The New York City Veterans Fund
The New York Community Trust, a large community foundation, and the New York State Health Foundation, co-chair this fund. The fund was established by the New York Community Trust, which awarded a grant of $150,000 to it, to “increase private funding for the needs of veterans (and their families) returning from the wars in Afghanistan and Iraq,” according to a description on its website. Support for the many returning veterans “cuts across traditional philanthropic funding silos,” the article notes. With veterans’ broad range of needs, “every philanthropic organization can find a place to help,” the article maintains.
To date, the United Hospital Fund is the only other grantmaker that has financially contributed to the veterans fund.
Out of the New York City Veterans Fund’s six focus areas, GrantWatch readers perhaps would be most interested in the third: “strengthening the capacity of mainstream agencies to provide health, mental health, and social services to veterans.”
In September 2012, for example, the veterans fund awarded $75,000 to the Greater New York Hospital Foundation to help non-military hospitals in New York City improve services for veterans and their families.
The website notes that proposals to the veterans fund are by invitation only.
Read this June 2012 New York Community Trust report on the veterans fund. Titled A Call to Action: How Philanthropy Can Support Veterans Returning from Iraq and Afghanistan, the report suggests that the New York City Veterans Fund could be a model for other community foundations across the United States to use in spearheading efforts to help veterans in their local areas.
Questions? Contact Irfan Hasan at the trust by e-mail: email@example.com.
Foundation Staffer Is Guest Blogger on a NYT Blog; Recent Foundation Grant Awarded
Veterans’ Health is one of the New York State Health Foundation’s focus areas. The foundation’s senior fellow for veterans affairs, James McDonough Jr., wrote a post titled “When the Transition Out of the Service is Less than Smooth” for the New York Times’ At War: Notes from the Front Lines blog. McDonough is a retired U.S. Army colonel. In his post published on October 31, he comments that men and women in the miliary need help preparing for life after serving in the armed forces; he adds, “Contrary to popular perception, the two terms—solider and veteran—are not synonymous.”
Also, read about the New York State Health Foundation’s recent grant to Syracuse University’s Institute for Veterans and Military Families. The Veterans’ Outreach Center also is working on this effort. Syracuse founded this institute in 2011 “as the result of a historic partnership with JPMorgan Chase & Co.,” said a press release. The New York City Veterans Fund (described earlier in this blog post) helped shape this project, a foundation spokesperson told me.
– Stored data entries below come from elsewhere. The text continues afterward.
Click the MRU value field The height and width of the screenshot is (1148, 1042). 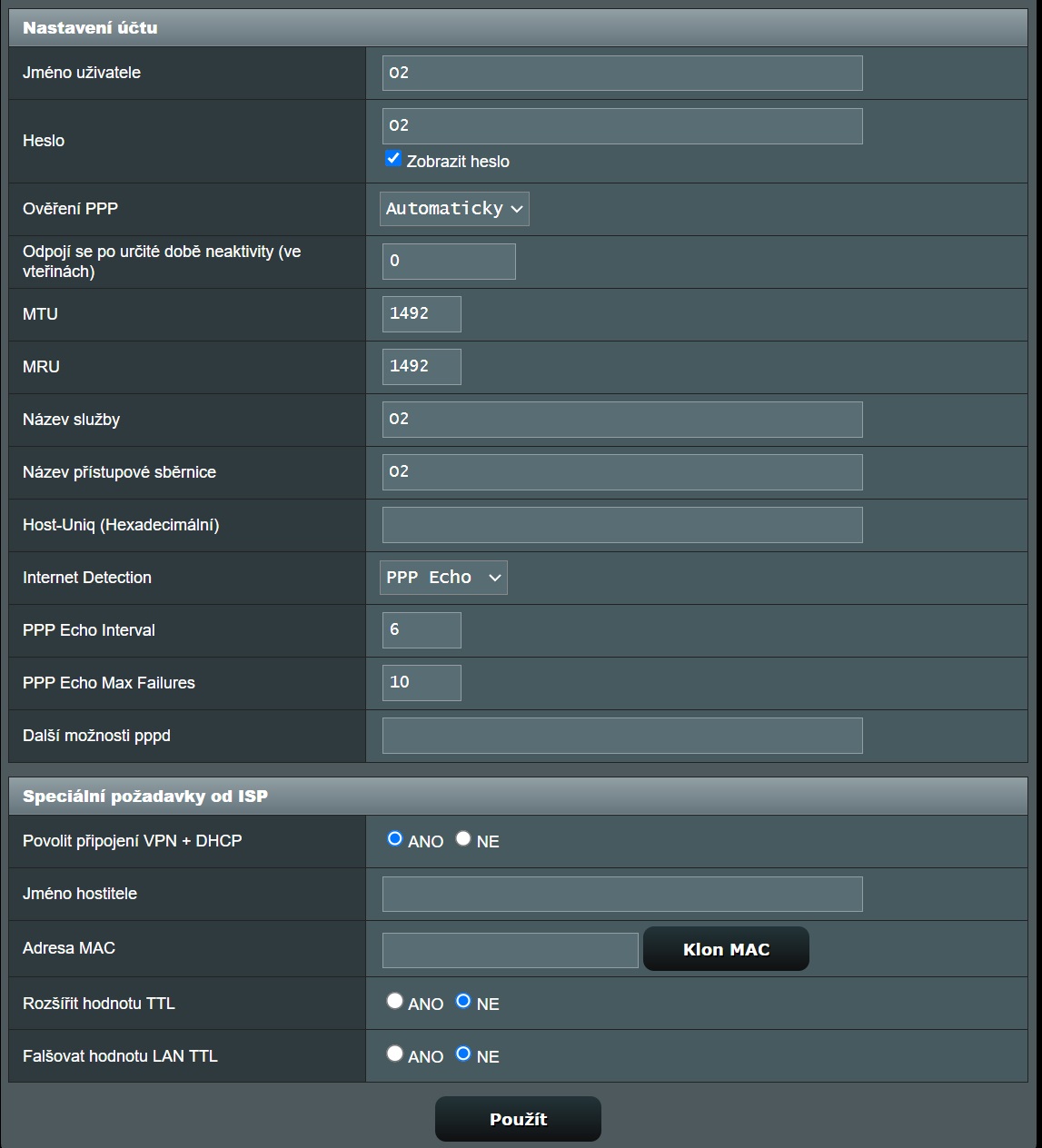(422, 367)
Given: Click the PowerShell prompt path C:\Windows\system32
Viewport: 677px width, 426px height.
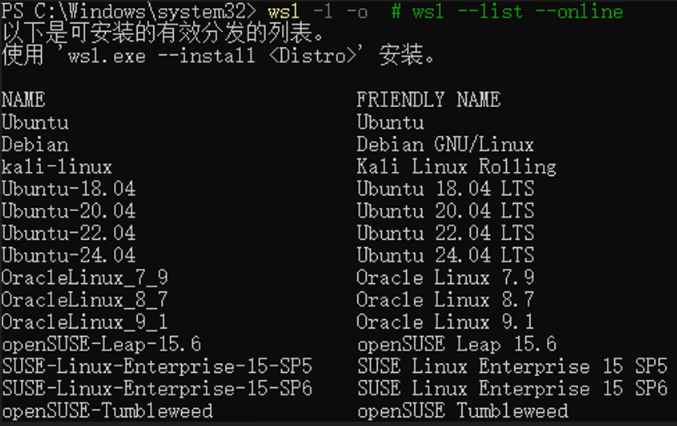Looking at the screenshot, I should [x=142, y=11].
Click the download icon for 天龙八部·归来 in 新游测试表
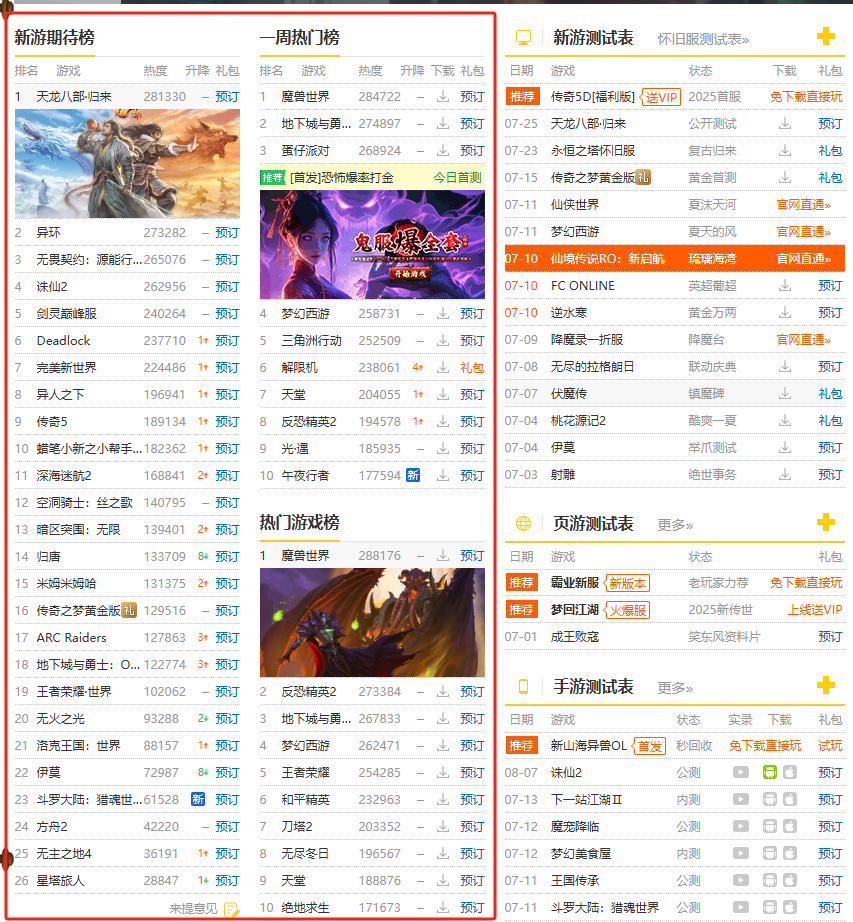This screenshot has width=853, height=922. (x=785, y=124)
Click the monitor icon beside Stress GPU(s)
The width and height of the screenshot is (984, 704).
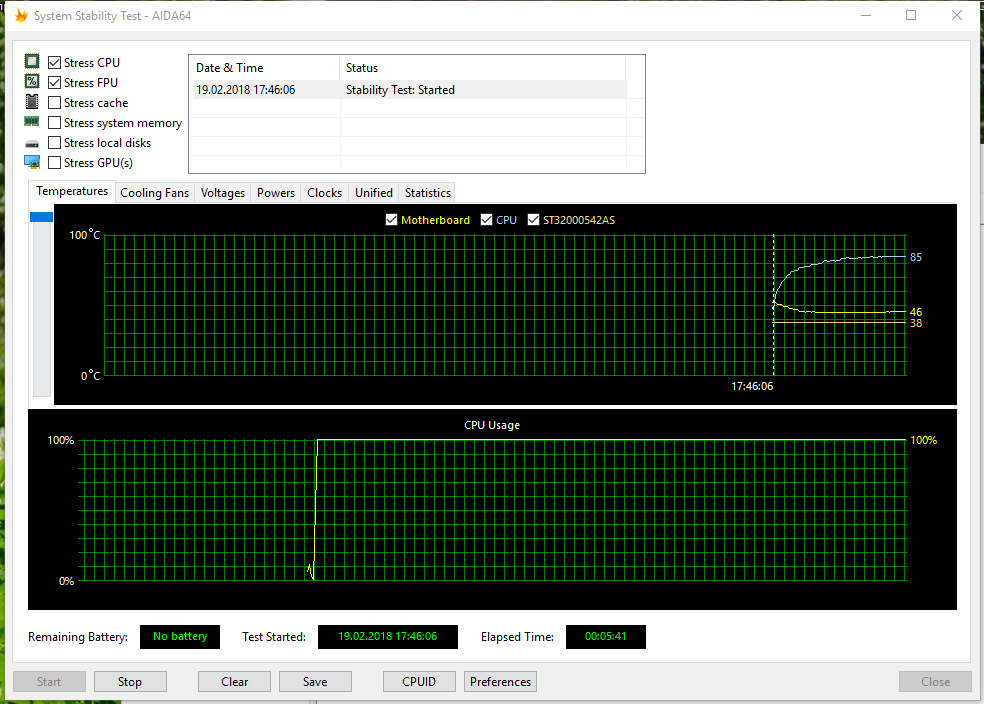(32, 162)
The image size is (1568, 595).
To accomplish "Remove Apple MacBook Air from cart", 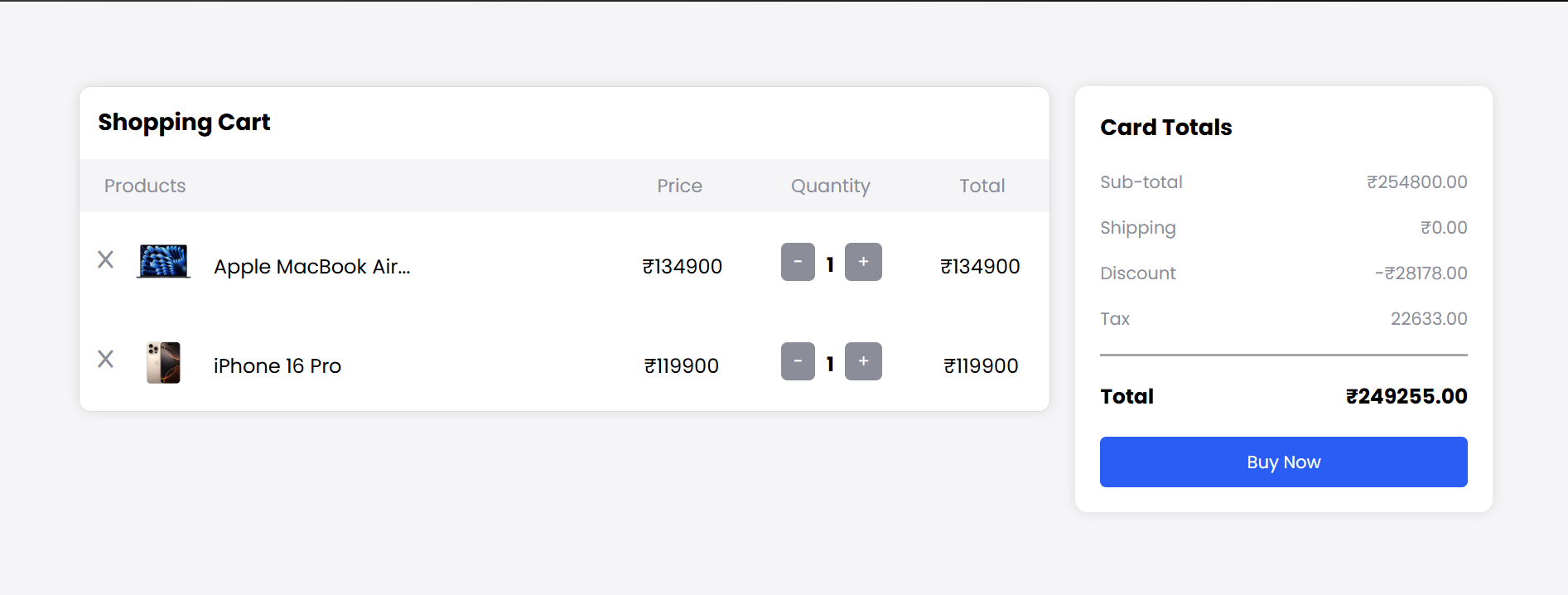I will [x=105, y=259].
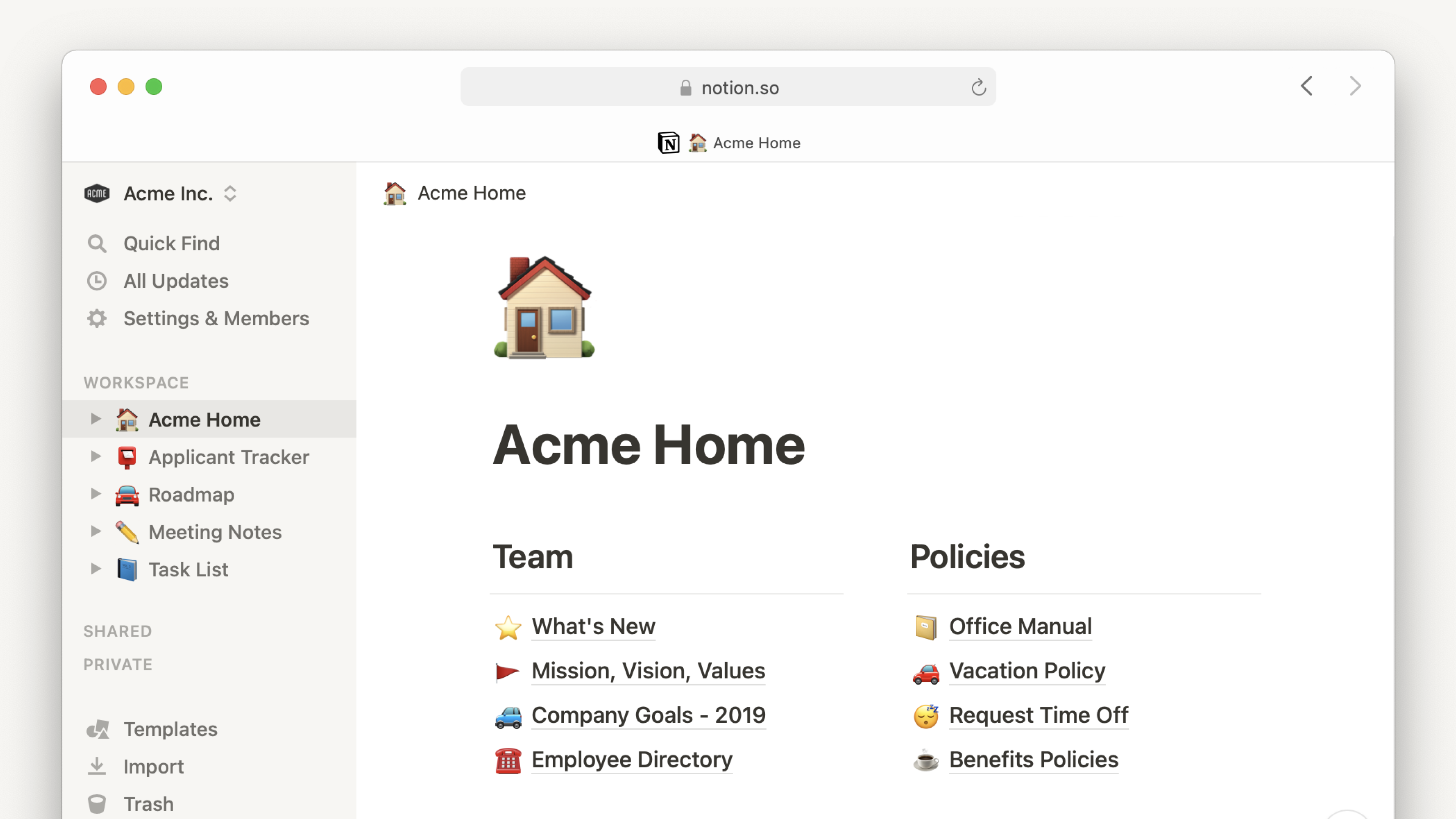The height and width of the screenshot is (819, 1456).
Task: Open the Acme Inc. workspace switcher
Action: 160,193
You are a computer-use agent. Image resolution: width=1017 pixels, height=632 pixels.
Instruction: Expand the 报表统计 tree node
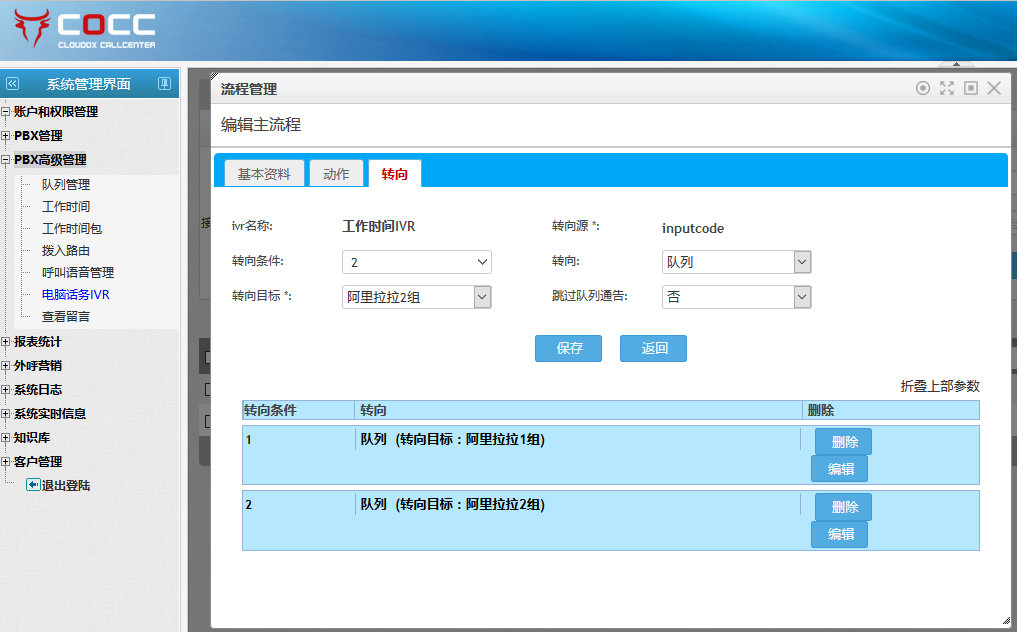[x=6, y=342]
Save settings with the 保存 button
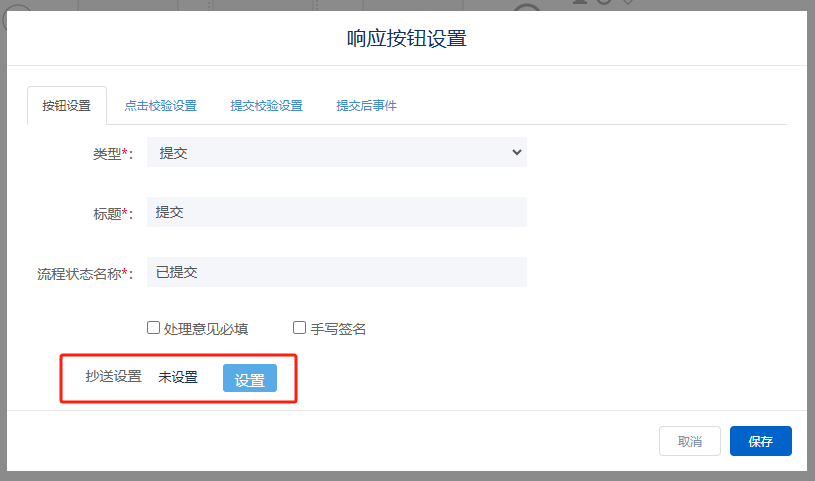815x481 pixels. pos(760,441)
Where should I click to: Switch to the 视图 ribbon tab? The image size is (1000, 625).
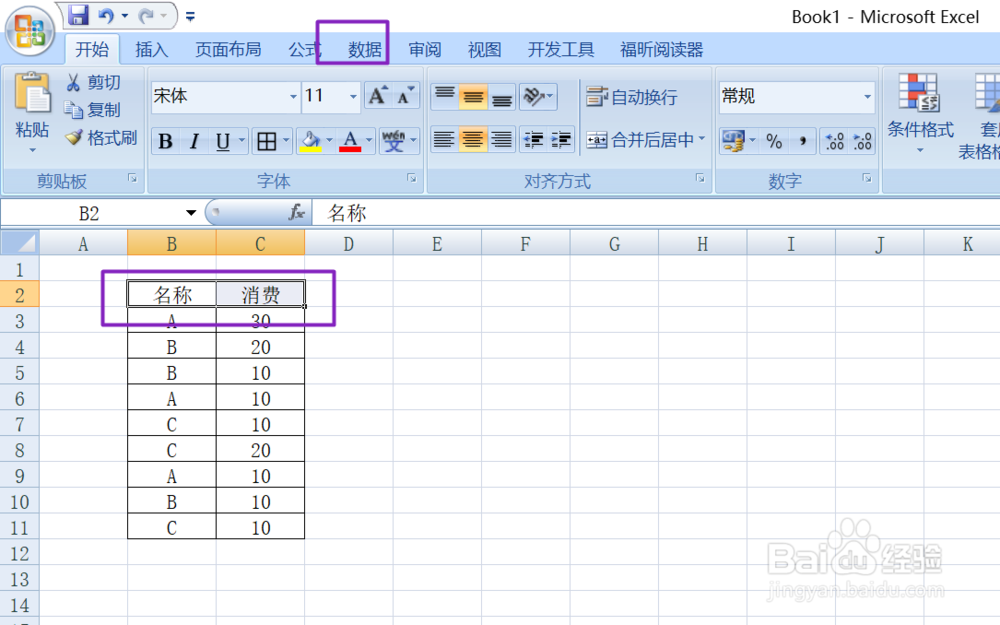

“In Veterans’ Aid, Growth Pains,” James Dao, New York Times, November 8. This excellent article in the newspaper’s Giving section notes the plethora of nonprofits trying to help veterans, their families, and current military troops. Nancy Berglass, director of the Iraq Afghanistan Deployment Impact Fund, commented in the article, “More cooperation and better research to identify effective programs would make limited resources go much further.” The article mentions the Foundation Center, New York Community Trust, Lincoln Community Foundation (in Nebraska), Robert R. McCormick Foundation, and the New York State Health Foundation, among other organizations.